L'opinione pubblica si divide
Un ottimo incentivo per ritornare in montagna ma, qualcuno, solleva qualche obiezione. «Indubbiamente è una buona notizia – commenta il signor Roberto Fedeli, residente sulla Montagna Pistoiese – ma avrei preferito che, prima di incentivare chi vorrà trasferirsi acquistando casa qui, venisse definito un simile incentivo per chi già risiede sulla montagna ed ha acquistato o è in affitto negli ultimi cinque anni. Sarebbe stato più giusto». Il bando, invece, dovrebbe prevedere i fondi solo a coloro che si stabiliranno in montagna per la prima volta con l'acquisto della loro prima casa. Ci sono anche altre voci critiche. 


«Più che la 'Società del fare' mi sembra la 'Società del bonus una tantum!' – commenta Rossano Gaggioli –. Per riportare la gente in montagna occorrono collegamenti veloci e sicuri e, soprattutto, una fiscalità mirata che tenga conto del livello PIù basso dei servizi rispetto alla città. Non basta un bonus per decidere una scelta che sarà per la vita: occorre ben altro ma capisco che un bonus è più utile alla politica dell'apparire che non delle complicate soluzioni strutturali».
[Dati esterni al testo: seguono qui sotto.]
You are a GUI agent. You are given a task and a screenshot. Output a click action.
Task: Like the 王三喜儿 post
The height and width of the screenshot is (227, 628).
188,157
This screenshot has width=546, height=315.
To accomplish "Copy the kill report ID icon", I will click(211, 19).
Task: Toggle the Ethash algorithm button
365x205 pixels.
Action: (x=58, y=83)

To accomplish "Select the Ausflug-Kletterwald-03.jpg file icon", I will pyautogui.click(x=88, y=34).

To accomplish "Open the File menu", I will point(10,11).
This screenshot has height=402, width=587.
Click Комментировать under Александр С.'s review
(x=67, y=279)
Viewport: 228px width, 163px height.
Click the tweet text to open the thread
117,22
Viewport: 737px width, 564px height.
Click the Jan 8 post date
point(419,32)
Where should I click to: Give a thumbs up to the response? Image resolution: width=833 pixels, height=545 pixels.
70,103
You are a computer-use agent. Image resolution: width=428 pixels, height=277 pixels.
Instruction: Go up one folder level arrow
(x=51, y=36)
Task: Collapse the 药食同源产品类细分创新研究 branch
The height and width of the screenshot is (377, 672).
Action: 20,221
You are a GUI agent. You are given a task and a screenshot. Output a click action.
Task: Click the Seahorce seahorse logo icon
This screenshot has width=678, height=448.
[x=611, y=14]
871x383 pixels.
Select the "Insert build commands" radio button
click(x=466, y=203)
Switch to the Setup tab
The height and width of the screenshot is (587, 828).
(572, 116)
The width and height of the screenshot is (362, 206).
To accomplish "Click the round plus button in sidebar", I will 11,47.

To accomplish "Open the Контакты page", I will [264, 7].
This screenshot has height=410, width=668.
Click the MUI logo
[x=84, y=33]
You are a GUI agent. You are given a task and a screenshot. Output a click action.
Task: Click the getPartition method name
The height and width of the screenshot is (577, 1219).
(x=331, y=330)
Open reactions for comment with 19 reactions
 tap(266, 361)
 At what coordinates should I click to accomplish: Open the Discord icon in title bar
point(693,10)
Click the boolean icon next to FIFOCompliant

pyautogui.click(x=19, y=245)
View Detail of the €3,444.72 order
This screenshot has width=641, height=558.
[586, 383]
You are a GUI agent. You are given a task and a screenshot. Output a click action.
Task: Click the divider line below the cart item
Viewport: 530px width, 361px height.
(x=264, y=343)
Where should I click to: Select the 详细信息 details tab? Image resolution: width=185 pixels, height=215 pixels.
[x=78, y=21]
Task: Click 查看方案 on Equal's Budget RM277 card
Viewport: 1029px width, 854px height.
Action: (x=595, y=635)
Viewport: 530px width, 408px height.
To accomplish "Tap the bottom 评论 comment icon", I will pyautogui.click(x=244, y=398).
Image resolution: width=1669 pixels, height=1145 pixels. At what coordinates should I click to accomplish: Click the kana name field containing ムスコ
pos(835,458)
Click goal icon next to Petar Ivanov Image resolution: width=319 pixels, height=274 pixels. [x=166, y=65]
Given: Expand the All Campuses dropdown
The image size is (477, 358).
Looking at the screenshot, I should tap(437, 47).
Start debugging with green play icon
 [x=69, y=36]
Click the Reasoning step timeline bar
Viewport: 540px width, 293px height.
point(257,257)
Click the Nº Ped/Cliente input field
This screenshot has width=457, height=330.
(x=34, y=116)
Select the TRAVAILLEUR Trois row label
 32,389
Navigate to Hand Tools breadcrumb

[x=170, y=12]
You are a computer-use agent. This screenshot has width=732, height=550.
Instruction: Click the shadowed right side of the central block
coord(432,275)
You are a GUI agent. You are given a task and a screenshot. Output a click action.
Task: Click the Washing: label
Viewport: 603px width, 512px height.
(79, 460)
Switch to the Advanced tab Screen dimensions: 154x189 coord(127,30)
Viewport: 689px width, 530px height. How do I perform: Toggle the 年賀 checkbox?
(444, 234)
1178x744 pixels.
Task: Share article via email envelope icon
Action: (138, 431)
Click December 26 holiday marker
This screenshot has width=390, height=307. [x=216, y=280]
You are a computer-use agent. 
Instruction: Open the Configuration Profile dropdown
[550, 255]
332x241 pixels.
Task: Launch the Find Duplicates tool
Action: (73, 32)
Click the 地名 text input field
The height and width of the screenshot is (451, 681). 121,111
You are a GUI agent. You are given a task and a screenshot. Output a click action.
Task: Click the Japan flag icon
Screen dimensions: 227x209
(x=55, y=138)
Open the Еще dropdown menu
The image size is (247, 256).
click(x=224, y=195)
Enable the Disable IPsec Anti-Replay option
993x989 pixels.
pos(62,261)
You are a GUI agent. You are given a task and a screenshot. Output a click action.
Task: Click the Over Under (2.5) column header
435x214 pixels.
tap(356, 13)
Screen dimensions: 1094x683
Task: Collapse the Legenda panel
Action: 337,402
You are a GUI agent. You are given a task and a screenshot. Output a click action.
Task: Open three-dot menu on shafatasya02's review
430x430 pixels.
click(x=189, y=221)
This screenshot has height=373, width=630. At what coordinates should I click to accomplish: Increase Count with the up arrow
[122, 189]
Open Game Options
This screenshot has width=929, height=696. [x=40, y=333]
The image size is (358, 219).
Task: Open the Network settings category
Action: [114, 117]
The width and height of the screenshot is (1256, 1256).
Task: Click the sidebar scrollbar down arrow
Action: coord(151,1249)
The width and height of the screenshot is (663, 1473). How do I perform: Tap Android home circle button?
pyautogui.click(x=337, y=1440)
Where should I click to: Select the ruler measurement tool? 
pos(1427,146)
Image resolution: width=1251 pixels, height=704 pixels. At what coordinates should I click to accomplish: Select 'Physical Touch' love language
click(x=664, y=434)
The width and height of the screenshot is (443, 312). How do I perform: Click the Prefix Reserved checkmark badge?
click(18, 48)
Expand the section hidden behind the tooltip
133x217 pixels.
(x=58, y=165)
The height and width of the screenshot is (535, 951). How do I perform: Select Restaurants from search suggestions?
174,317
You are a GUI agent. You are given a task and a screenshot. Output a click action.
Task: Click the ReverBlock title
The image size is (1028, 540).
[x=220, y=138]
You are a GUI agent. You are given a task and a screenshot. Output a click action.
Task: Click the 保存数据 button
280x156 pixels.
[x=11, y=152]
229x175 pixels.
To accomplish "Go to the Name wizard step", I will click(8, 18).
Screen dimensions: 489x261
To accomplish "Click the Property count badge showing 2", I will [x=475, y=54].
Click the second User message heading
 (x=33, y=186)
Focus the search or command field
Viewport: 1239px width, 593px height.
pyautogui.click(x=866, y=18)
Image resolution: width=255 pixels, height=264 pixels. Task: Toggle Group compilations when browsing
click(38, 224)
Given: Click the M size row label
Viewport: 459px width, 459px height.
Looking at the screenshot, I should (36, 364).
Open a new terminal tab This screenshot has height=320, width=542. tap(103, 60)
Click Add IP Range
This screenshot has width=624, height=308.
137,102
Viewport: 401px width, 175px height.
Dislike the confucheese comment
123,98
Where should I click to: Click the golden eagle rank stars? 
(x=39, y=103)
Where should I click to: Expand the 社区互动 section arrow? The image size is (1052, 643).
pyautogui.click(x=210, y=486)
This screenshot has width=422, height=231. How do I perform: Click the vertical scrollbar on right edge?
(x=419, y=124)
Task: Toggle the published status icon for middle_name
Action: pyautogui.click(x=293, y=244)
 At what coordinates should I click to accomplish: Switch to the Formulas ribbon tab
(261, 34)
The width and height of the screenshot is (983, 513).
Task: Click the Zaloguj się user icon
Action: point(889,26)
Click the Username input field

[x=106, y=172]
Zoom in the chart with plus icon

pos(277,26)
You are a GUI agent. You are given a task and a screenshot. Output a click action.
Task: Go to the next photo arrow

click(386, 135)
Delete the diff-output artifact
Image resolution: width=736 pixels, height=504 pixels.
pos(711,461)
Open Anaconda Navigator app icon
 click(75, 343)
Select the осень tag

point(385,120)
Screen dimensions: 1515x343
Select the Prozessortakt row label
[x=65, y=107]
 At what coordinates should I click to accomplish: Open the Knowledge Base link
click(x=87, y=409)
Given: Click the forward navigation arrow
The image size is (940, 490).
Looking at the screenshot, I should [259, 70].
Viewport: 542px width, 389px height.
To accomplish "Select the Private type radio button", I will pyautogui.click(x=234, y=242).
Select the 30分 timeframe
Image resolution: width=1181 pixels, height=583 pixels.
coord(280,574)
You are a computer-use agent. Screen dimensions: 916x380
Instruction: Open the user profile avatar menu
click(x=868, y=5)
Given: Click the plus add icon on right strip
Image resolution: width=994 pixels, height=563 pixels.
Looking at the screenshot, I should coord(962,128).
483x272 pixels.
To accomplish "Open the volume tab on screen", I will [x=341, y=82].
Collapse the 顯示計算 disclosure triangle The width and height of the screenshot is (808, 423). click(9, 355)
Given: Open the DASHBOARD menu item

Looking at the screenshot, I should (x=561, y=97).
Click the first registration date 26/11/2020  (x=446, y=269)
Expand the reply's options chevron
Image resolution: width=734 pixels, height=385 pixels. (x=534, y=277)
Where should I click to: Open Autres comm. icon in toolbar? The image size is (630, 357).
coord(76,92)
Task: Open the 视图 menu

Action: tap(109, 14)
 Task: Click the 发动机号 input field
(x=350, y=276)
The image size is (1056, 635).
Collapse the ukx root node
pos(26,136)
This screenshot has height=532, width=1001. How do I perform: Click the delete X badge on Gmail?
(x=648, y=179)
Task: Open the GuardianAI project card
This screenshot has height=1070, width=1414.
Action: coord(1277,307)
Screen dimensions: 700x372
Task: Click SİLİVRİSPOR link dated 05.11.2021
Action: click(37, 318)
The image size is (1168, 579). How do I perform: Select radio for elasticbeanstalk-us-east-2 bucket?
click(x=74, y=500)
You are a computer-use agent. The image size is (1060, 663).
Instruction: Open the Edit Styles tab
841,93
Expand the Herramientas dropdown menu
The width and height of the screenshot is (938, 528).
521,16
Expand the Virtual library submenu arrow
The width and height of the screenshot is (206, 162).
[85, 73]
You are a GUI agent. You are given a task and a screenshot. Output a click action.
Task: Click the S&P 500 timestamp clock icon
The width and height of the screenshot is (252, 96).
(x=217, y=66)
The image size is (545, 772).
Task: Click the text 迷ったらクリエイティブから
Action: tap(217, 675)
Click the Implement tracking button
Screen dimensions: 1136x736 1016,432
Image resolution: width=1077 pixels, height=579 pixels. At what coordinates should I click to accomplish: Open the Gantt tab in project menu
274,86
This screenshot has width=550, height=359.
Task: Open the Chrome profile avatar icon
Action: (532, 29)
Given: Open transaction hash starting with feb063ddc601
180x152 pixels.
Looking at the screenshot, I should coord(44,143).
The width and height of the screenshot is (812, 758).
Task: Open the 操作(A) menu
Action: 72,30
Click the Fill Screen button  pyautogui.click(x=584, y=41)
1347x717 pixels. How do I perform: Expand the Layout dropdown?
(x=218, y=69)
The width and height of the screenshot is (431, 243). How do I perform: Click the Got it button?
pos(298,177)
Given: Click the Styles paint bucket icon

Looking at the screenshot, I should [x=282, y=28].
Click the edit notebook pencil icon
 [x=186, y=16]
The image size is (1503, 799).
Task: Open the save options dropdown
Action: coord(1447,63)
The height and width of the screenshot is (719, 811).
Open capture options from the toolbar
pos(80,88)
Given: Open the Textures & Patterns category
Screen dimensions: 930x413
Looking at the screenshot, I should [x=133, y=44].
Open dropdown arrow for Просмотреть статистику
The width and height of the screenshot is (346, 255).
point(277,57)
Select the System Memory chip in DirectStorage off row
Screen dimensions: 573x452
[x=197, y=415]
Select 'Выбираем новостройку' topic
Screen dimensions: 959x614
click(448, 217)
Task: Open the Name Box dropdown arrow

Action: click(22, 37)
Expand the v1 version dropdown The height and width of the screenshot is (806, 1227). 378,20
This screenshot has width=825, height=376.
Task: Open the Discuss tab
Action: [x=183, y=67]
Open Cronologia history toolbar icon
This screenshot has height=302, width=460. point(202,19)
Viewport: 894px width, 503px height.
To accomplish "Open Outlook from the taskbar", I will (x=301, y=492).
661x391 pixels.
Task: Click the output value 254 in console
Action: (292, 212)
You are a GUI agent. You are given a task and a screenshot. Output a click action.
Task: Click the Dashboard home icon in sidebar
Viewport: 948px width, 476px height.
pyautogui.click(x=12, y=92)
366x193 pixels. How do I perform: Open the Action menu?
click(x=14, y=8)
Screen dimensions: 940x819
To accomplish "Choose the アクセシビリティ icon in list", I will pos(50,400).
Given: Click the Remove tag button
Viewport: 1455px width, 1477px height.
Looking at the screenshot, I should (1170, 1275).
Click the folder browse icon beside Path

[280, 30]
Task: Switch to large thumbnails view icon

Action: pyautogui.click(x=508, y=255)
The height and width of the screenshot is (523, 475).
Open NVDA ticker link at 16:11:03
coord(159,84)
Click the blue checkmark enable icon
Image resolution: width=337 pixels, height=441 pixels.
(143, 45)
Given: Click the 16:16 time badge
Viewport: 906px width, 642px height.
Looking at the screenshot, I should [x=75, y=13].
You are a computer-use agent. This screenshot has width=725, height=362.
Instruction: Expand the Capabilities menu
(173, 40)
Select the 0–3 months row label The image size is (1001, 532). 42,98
Grande attesa per il bando ufficiale
Noi, per il momento, plaudiamo all'iniziativa. Per anni abbiamo criticato la Regione Toscana per la mancanza di forti incentivi per il ripopolamento della montagna: questa iniziativa ci sembra un ottimo inizio. Per ulteriori considerazioni e giudizi, però, attendiamo l'uscita ufficiale del bando per poterlo analizzare e commentare più dettagliatamente.